▶ [PROVIDED DATA]
--
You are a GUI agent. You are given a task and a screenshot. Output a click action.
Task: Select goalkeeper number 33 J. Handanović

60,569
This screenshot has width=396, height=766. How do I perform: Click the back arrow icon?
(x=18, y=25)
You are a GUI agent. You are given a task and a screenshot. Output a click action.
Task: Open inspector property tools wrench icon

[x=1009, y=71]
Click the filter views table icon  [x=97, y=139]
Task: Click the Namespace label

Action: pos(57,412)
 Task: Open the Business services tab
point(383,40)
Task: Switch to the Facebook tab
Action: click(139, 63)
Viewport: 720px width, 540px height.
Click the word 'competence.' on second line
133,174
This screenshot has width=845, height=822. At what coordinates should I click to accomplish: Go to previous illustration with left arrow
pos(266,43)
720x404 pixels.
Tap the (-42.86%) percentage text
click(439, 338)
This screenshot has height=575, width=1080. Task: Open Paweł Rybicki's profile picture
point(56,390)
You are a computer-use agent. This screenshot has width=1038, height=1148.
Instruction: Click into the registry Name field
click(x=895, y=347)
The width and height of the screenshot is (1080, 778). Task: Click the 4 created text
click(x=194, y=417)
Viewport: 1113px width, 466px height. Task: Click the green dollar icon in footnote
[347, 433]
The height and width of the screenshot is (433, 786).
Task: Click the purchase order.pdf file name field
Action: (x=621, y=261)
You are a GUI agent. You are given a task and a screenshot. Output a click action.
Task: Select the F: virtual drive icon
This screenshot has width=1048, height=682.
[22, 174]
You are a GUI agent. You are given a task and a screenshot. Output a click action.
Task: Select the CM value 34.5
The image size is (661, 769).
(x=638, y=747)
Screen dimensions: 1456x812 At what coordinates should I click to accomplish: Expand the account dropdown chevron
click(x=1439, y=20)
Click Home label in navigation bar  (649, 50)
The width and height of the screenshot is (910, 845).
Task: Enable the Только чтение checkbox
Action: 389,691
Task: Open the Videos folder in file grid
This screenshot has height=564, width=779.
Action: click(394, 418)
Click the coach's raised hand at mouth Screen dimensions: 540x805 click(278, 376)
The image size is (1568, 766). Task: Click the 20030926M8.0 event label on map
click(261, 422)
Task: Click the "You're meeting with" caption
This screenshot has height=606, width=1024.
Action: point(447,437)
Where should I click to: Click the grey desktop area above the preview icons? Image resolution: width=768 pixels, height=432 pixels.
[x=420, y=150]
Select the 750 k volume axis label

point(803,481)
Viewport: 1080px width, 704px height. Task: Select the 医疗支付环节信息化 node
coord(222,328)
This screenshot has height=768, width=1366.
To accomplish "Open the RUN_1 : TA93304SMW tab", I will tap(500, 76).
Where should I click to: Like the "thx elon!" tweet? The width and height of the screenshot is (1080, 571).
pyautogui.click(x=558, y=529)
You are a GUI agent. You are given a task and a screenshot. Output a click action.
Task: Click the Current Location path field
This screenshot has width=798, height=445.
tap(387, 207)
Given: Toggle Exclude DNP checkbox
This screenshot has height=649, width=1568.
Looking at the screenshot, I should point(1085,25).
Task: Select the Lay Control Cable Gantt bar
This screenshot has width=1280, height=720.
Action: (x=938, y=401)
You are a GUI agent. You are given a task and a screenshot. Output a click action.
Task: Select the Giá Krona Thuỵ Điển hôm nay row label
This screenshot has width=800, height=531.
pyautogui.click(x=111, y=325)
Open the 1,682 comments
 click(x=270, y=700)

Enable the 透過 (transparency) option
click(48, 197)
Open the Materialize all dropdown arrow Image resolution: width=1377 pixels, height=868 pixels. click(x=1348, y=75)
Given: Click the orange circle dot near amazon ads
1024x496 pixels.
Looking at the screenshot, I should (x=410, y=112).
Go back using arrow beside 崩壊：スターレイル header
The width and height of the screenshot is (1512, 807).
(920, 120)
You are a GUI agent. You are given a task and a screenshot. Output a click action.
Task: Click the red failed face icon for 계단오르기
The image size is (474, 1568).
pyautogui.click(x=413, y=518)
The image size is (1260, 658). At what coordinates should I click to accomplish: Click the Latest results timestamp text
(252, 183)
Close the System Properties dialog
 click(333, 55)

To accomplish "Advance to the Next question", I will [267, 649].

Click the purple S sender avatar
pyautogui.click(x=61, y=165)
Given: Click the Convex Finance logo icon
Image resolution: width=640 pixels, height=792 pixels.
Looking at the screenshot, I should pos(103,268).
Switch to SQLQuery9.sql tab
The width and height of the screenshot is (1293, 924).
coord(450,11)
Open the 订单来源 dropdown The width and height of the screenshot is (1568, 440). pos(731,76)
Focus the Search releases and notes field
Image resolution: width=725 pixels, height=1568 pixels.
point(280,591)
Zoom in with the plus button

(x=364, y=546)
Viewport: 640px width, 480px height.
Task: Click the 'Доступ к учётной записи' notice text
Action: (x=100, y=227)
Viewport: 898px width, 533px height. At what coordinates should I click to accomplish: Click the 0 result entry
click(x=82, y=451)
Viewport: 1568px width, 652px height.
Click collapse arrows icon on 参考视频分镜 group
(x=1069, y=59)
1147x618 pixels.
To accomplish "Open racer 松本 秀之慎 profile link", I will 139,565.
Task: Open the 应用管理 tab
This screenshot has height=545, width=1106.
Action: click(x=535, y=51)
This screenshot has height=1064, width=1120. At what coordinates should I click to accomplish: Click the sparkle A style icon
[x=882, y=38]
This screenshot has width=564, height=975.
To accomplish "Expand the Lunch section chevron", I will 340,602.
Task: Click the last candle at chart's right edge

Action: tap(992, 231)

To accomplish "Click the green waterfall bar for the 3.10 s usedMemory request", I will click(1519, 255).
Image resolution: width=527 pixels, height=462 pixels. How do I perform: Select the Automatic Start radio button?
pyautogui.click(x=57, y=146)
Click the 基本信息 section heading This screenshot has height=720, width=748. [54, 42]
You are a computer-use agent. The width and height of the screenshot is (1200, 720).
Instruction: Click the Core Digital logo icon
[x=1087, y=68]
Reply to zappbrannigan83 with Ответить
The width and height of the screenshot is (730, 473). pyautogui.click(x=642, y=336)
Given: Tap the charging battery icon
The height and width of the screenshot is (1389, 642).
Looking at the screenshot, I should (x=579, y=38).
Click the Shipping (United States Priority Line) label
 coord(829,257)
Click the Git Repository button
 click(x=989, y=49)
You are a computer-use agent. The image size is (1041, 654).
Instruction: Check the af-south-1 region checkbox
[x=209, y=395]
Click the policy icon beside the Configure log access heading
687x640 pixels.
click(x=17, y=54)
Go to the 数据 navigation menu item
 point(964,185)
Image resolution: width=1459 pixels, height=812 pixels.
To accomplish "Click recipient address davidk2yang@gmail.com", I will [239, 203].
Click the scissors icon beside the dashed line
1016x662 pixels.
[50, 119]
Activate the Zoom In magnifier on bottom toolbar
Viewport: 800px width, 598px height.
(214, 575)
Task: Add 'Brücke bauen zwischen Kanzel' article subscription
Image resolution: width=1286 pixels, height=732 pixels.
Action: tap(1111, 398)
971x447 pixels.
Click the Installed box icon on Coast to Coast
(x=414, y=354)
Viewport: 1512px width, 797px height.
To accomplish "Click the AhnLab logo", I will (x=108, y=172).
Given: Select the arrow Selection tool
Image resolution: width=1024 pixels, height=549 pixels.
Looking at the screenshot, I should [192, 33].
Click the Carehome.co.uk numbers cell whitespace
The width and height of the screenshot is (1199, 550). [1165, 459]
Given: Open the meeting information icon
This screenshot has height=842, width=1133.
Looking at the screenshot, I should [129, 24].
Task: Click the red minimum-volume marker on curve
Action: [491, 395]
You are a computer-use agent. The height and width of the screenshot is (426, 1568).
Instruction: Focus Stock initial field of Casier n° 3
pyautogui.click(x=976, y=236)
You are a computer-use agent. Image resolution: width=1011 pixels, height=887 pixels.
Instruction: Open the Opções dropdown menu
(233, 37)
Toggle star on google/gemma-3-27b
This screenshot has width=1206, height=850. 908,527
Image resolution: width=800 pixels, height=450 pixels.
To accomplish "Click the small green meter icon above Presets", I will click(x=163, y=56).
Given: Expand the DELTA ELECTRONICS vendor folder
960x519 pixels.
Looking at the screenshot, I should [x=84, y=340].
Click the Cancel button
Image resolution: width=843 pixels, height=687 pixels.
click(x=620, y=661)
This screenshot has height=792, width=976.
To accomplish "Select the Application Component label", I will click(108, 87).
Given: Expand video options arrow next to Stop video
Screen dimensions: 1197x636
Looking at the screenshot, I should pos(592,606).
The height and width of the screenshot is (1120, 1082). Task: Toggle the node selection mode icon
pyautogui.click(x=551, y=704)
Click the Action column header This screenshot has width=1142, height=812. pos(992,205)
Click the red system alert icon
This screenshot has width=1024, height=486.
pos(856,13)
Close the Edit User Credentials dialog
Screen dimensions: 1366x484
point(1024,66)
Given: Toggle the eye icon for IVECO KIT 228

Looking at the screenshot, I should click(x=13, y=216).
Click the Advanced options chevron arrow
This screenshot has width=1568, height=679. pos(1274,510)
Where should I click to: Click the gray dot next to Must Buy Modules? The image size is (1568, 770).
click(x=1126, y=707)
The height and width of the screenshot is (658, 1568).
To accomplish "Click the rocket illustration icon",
--
▶ [PROBLEM DESCRIPTION] Find how many lines of the entries contain "folder". Respond with the number only.

▶ [RESPONSE BOX] 2